Le lien pourri de la réécriture
Résumé de l'émission
Le lien pourri de la réécriture. Nous savions depuis longtemps qu’il était possible de réécrire l’histoire. Nous ne savions pas qu’il était possible de réécrire la littérature en dénaturant les œuvres, en les compactant, en les « simplifiant », en les expurgeant et en les censurant. D’aucuns rêvaient depuis longtemps de réécrire les romans et les contes moraux de la comtesse de Ségur oubliant qu’ils étaient révélateurs d’une époque où le châtiment corporel était de mise, où l’on vouvoyait ses parents, où l’on régnait sur ses domestiques, où les saignées, les cataplasmes et les remèdes accusaient certaines faiblesses d’une médecine encore trop souvent primitive et peu scientifique. Sophie Rostopchine cultivait les stéréotypes : ses Ecossais étaient avares, ses Arabes méchants, ses Polonais buveurs, ses Tsiganes voleurs, et ses Russes violents. Aujourd’hui le culture de l’effacement rêve de régler leurs comptes aux auteurs comparables par leur succès la Comtesse morte en religieuse qui avait vendu 29 millions d’exemplaires de ses premiers ouvrages en quelques années. Le « Brexit » de la stupidité a commencé Outre-manche.

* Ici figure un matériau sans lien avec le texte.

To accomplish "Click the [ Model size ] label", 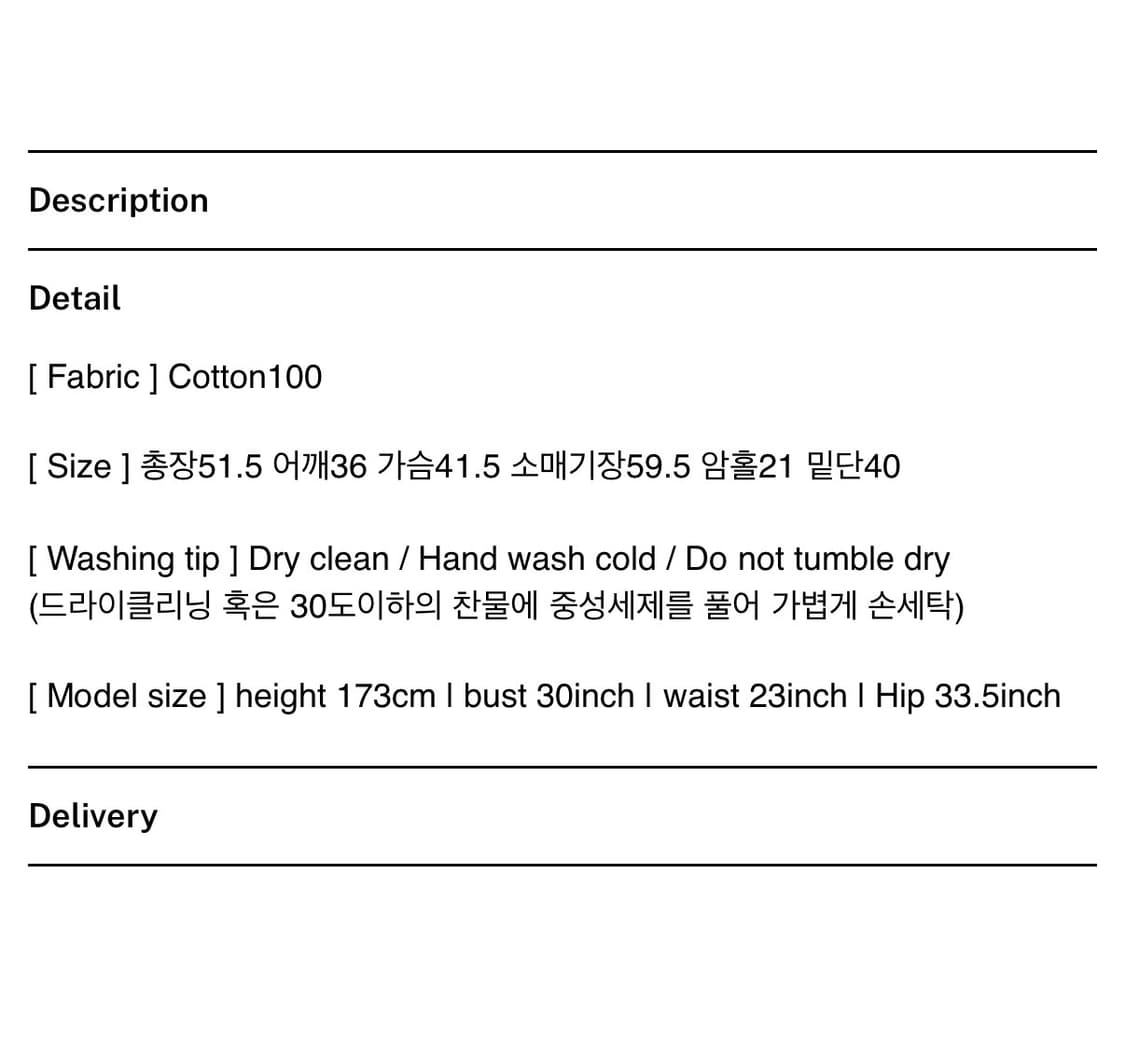I will coord(126,695).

De Enid Blyton à Roald Dahl, en passant par J. K. Rowling, les œuvres pour enfants ne cessent d’être expurgées de termes jugés offensants ou trop compliqués. Le livre de la Jungle passe à la trappe. Des spécialistes cherchent à « favoriser une édition jeunesse plus respectueuse des équilibres sociétaux et environnementaux ». Tout caractère péjoratif doit être édulcoré. Toute subtilité doit être « simplifiée ». Les « éléments de langage » envahissent des textes que l’on « autodafise » en les expurgeant ou en les simplifiant. Un tsunami intellectuel caricatural. A ce train-là, il sera bientôt question de régler son compte à la littérature pour adultes, de réécrire Rabelais, Shakespeare, Sade ou Céline. La chaîne du livre va se charger de boulets. Il faut replacer les stéréotypes dans leur temps et dans leur contexte.
Réécrire la littérature revient à réécrire l’histoire. Quand un professeur d’Université Tiphaine Samoyault déclare sur les antennes de France Culture qu’elle se réjouit de n’avoir pas à enseigner la littérature du 19ème siècle parce que les romans qu’elle rassemble ne correspondent plus aux valeurs d’aujourd’hui, on dépasse le mur du son de la bêtise qui engendre une censure déguisée doublée d’une « bien-pensance » de mauvais aloi. Comment peut-on comprendre, rappeler et analyser « l’invisibilisation » des femmes si l’on neutralise ces pièces à conviction que sont à cet égard Corinne, Indiana, La Femme de trente ans, Madame Bovary, Germinie Lacerteux, Nana, Une vie, Middlemarch, Anne Karénine et Portrait de femme ? N’oublions jamais qu’Hitler avait fait réécrire la version originale de Mein Kampf pour l’adoucir. Nous assistons à une résurgence d’une certaine forme d’obscurantisme qui confine à une forme de barbarie.